Input records →
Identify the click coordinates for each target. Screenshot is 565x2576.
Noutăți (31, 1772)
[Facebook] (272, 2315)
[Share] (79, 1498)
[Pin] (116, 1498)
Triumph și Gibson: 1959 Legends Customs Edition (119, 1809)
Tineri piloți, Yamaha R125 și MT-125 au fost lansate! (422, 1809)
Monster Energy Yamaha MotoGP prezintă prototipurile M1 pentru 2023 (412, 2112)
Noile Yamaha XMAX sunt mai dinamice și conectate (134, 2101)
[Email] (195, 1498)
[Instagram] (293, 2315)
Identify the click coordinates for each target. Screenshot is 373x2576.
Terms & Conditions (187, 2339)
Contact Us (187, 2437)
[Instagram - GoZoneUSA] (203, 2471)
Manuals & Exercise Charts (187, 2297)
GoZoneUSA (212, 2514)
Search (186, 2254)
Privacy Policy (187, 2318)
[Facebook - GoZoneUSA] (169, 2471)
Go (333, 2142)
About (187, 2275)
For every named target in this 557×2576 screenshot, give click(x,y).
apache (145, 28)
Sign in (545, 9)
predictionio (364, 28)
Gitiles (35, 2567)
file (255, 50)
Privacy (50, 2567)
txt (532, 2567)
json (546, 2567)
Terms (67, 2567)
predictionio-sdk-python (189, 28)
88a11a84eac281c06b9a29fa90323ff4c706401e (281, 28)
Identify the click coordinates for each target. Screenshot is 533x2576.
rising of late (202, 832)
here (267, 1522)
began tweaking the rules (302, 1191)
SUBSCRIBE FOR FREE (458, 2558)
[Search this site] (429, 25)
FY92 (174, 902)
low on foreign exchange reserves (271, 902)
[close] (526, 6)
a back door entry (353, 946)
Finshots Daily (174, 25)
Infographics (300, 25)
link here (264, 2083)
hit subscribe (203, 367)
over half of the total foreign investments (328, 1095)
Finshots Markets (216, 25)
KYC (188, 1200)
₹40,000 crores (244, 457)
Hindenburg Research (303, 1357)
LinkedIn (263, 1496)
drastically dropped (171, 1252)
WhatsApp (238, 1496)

Assignment → Repeat each line above exactly as written.

Solution for this exercise →
Identify the click coordinates for each target. Screenshot is 565x2576.
Noutăți (31, 1772)
[Facebook] (272, 2315)
[Share] (79, 1498)
[Pin] (116, 1498)
Triumph și Gibson: 1959 Legends Customs Edition (119, 1809)
Tineri piloți, Yamaha R125 și MT-125 au fost lansate! (422, 1809)
Monster Energy Yamaha MotoGP prezintă prototipurile M1 pentru 2023 (412, 2112)
Noile Yamaha XMAX sunt mai dinamice și conectate (134, 2101)
[Email] (195, 1498)
[Instagram] (293, 2315)
Identify the click coordinates for each target. Screenshot is 373x2576.
Terms & Conditions (187, 2339)
Contact Us (187, 2437)
[Instagram - GoZoneUSA] (203, 2471)
Manuals & Exercise Charts (187, 2297)
GoZoneUSA (212, 2514)
Search (186, 2254)
Privacy Policy (187, 2318)
[Facebook - GoZoneUSA] (169, 2471)
Go (333, 2142)
About (187, 2275)
For every named target in this 557×2576 screenshot, give click(x,y).
apache (145, 28)
Sign in (545, 9)
predictionio (364, 28)
Gitiles (35, 2567)
file (255, 50)
Privacy (50, 2567)
txt (532, 2567)
json (546, 2567)
Terms (67, 2567)
predictionio-sdk-python (189, 28)
88a11a84eac281c06b9a29fa90323ff4c706401e (281, 28)
Identify the click coordinates for each target. Screenshot is 533x2576.
rising of late (202, 832)
here (267, 1522)
began tweaking the rules (302, 1191)
SUBSCRIBE FOR FREE (458, 2558)
[Search this site] (429, 25)
FY92 (174, 902)
low on foreign exchange reserves (271, 902)
[close] (526, 6)
a back door entry (353, 946)
Finshots Daily (174, 25)
Infographics (300, 25)
link here (264, 2083)
hit subscribe (203, 367)
over half of the total foreign investments (328, 1095)
Finshots Markets (216, 25)
KYC (188, 1200)
₹40,000 crores (244, 457)
Hindenburg Research (303, 1357)
LinkedIn (263, 1496)
drastically dropped (171, 1252)
WhatsApp (238, 1496)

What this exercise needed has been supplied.